### Job 1
In the engine overheating passage below, list every component it names as a place where coolant can leak.

### Selected extract
>> Start
For many drivers, it’s tempting to ignore these clues and hope the issue goes away – or pray that the vehicle will remain drivable until they have the time (or money) to take it to a repair shop.
When an engine overheats, hoping and praying go out the window.
An overheated engine is a blatant indication that something is seriously wrong. At the risk of being melodramatic, it’s a cry for help from the engine – often the result of cues (such as that puddle of coolant in the driveway) that were missed or ignored. That cry for help usually comes in the form of steam emanating from under the hood; the temperature gauge indicating that the engine is running hot; and/or a noticeable smell coming from the engine.
As for the causes of an overheated engine, let’s round up some of the usual suspects.
As the name implies, coolant helps maintain a consistent temperature that won’t overheat components such as the cylinder head. According to Prestone, coolant touches 17 essential parts of an engine. Not surprisingly, a coolant leak is a primary cause of engine overheating.
A bad head gasket can result in coolant leaking into the combustion chamber or onto the ground.
A cracked or corroded radiator can allow coolant to seep or stream out if the leak gets bad enough.
As rubber coolant hoses get old, they can get hard and brittle, creating small cracks that let coolant escape.
Coolant leaks also can occur at the water-pump-shaft seal, coolant reservoir or heater core.
Restricted coolant flow is another potential culprit. Buildup of mineral deposits and other debris in the radiator can dramatically reduce the ability of the cooling system to do its job. Likewise, buildup in the hoses can slow the flow of coolant, leading to reduced cooling and even clogs in the system from loose corrosion. When coolant flow is restricted, it’s a recipe for overheating.
What can you do to help prevent these situations? Make sure you’re encouraging your customers to follow the vehicle’s recommended flush-and-fill schedule, and to always use the coolant specified by the vehicle manufacturer.
The thermostat regulates the coolant temperature to keep it consistent for efficient engine operation. A conventional thermostat reacts to changes in the coolant temperature based on the status of the wax inside it. When the wax melts, a spring pushes the valve open and coolant flows. When the coolant drops in temperature, the wax solidifies, and the valve closes.
>> End
### Data provided
>> Start
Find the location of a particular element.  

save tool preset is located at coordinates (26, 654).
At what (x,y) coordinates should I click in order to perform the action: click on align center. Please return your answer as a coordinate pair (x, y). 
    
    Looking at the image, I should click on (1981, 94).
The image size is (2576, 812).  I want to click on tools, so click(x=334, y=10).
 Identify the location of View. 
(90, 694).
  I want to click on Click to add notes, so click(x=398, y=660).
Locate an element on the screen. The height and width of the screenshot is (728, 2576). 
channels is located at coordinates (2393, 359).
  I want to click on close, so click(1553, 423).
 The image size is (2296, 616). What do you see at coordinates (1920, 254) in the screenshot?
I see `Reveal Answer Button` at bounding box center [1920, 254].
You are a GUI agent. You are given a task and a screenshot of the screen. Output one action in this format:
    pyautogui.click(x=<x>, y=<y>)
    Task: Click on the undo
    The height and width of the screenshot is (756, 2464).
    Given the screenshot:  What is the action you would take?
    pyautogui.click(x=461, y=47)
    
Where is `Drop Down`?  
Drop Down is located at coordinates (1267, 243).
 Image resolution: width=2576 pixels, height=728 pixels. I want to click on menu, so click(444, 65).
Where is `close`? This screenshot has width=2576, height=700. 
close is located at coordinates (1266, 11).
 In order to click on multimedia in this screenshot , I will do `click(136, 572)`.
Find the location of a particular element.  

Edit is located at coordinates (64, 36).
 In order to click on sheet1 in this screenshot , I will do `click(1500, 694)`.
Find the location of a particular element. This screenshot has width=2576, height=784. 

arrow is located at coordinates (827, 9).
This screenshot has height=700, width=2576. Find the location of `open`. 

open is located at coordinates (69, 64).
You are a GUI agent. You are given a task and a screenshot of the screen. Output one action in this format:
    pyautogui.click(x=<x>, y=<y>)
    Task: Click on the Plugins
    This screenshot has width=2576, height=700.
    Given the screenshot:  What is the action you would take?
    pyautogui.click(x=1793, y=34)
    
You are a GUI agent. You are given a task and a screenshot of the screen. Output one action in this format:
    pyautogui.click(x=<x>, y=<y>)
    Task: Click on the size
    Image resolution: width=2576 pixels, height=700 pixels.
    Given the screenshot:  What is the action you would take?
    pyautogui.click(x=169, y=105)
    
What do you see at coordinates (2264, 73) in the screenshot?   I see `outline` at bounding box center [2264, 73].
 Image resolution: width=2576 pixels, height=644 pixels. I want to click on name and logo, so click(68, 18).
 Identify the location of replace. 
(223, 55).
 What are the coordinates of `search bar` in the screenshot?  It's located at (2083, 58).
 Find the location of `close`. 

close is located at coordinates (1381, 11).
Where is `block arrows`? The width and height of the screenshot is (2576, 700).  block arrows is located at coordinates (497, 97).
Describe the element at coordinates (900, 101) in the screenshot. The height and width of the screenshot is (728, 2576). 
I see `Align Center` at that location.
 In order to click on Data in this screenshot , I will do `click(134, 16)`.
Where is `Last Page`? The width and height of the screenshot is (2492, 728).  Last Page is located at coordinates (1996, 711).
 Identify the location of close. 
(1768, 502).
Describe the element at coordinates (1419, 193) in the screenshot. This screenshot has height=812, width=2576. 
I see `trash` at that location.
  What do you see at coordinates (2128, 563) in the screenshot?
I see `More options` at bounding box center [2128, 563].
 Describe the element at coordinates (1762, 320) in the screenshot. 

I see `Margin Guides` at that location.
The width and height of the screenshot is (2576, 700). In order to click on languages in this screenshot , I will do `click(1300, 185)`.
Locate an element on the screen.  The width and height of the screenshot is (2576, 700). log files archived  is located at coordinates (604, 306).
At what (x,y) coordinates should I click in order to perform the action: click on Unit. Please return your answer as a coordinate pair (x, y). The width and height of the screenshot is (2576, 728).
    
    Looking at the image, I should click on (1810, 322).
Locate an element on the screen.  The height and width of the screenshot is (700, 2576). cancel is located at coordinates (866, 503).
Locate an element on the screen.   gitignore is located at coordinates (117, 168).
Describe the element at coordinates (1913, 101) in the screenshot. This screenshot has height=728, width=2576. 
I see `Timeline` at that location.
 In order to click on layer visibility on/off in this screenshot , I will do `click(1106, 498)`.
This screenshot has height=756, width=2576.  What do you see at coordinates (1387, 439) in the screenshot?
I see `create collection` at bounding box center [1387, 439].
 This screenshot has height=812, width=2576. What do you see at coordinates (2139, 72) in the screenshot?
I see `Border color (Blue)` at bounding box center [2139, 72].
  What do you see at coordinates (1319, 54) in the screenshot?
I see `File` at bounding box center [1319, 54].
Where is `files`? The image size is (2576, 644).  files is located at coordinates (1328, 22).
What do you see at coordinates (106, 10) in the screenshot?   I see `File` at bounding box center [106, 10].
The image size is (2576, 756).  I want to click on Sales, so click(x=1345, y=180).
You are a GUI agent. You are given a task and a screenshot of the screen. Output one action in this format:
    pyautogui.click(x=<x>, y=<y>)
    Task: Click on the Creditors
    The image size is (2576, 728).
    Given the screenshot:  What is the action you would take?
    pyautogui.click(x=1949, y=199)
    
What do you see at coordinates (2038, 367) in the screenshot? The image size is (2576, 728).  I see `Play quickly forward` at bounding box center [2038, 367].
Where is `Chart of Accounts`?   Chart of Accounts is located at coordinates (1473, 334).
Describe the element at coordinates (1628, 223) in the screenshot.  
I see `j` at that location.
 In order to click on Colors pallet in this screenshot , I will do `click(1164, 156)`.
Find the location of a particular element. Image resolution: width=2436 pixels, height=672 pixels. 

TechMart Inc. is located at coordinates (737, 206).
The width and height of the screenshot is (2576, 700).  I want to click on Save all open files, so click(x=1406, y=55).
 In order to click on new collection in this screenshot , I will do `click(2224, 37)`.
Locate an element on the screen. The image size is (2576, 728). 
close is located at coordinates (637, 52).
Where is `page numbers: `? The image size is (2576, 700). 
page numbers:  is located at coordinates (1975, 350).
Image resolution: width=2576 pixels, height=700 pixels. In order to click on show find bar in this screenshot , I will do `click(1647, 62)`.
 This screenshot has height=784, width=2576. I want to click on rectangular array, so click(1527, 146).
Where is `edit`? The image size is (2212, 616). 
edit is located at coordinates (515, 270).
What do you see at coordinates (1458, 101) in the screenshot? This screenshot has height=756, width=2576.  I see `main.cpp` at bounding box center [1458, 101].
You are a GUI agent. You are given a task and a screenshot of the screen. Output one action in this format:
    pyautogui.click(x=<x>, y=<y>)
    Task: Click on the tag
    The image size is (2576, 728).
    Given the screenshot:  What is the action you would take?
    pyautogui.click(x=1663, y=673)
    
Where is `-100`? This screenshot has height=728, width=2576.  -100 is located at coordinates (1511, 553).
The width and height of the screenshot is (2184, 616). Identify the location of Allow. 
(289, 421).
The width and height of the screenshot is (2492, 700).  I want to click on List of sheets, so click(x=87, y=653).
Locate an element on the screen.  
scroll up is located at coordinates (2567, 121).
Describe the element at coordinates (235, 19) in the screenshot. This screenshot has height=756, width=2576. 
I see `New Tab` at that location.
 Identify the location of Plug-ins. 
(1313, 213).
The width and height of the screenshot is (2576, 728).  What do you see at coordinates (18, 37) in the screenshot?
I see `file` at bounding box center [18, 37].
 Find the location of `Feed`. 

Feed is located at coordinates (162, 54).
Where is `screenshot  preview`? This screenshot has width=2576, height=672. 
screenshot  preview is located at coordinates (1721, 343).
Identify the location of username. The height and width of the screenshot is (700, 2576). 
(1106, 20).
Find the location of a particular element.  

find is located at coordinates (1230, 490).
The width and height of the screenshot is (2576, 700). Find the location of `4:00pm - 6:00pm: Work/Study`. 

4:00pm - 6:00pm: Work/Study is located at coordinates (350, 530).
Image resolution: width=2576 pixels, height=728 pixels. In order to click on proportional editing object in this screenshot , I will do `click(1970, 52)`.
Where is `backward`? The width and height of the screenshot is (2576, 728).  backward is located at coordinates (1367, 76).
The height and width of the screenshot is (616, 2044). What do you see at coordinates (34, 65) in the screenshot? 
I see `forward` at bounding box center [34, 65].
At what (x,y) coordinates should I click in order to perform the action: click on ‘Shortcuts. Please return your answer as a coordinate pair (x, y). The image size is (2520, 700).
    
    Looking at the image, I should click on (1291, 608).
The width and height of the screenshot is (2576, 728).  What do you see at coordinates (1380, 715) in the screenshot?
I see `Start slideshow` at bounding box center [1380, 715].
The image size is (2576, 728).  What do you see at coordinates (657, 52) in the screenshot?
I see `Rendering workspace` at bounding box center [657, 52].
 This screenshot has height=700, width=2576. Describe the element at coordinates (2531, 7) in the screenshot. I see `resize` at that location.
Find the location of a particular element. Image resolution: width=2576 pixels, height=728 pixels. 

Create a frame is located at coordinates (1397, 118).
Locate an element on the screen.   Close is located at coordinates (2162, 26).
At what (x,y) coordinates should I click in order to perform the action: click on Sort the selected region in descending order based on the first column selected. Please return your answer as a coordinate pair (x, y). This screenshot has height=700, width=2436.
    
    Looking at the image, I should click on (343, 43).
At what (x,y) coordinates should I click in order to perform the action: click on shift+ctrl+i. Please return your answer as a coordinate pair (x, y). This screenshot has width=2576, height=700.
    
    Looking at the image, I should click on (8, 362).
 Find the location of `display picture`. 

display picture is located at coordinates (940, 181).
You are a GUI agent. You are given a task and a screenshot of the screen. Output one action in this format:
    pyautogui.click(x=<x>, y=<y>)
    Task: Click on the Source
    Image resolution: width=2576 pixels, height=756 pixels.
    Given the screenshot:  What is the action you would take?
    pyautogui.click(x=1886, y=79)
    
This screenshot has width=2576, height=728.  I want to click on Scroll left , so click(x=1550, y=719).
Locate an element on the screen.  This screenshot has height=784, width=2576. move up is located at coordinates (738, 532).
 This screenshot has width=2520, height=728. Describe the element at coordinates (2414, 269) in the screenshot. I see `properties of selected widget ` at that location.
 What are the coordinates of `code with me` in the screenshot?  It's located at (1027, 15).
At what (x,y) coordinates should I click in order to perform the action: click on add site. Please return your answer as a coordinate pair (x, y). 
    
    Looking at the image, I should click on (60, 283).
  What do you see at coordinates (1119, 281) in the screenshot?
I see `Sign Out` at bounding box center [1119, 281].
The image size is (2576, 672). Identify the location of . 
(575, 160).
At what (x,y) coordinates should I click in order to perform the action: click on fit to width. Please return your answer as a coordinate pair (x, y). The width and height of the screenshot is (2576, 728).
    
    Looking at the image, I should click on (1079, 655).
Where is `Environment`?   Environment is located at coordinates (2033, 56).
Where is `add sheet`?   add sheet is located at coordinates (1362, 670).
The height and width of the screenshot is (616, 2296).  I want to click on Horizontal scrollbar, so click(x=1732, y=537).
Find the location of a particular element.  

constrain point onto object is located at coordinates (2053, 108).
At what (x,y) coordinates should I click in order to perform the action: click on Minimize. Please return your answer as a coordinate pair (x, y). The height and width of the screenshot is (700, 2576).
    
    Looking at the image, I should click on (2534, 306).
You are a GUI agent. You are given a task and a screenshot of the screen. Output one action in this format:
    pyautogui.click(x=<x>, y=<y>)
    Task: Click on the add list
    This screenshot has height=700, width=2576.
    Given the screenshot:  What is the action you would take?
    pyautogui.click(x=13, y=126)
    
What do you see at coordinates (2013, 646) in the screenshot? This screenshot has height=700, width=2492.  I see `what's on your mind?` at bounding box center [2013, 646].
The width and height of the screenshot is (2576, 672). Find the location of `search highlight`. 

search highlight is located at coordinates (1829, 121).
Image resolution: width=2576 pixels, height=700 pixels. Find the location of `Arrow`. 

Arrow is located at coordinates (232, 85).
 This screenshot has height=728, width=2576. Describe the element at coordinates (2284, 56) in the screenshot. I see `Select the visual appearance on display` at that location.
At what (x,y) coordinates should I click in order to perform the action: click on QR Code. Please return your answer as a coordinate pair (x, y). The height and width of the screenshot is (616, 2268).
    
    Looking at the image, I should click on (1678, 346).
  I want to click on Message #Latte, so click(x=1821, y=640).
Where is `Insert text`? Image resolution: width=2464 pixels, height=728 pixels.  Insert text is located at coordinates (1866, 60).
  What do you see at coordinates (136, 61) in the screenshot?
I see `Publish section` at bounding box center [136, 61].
>> End
### Job 2
In the records above, repeat everything from the line containing "What do you see at coordinates (106, 10)" down to the line containing "TechMart Inc. is", both of those lines included.

### Exercise result 1
- Head gasket
- Radiator
- Coolant hoses
- Water-pump-shaft seal
- Coolant reservoir
- Heater core

### Exercise result 2
What do you see at coordinates (106, 10) in the screenshot?   I see `File` at bounding box center [106, 10].
The image size is (2576, 756).  I want to click on Sales, so click(x=1345, y=180).
You are a GUI agent. You are given a task and a screenshot of the screen. Output one action in this format:
    pyautogui.click(x=<x>, y=<y>)
    Task: Click on the Creditors
    The image size is (2576, 728).
    Given the screenshot:  What is the action you would take?
    pyautogui.click(x=1949, y=199)
    
What do you see at coordinates (2038, 367) in the screenshot? The image size is (2576, 728).  I see `Play quickly forward` at bounding box center [2038, 367].
Where is `Chart of Accounts`?   Chart of Accounts is located at coordinates (1473, 334).
Describe the element at coordinates (1628, 223) in the screenshot.  
I see `j` at that location.
 In order to click on Colors pallet in this screenshot , I will do `click(1164, 156)`.
Find the location of a particular element. Image resolution: width=2436 pixels, height=672 pixels. 

TechMart Inc. is located at coordinates (737, 206).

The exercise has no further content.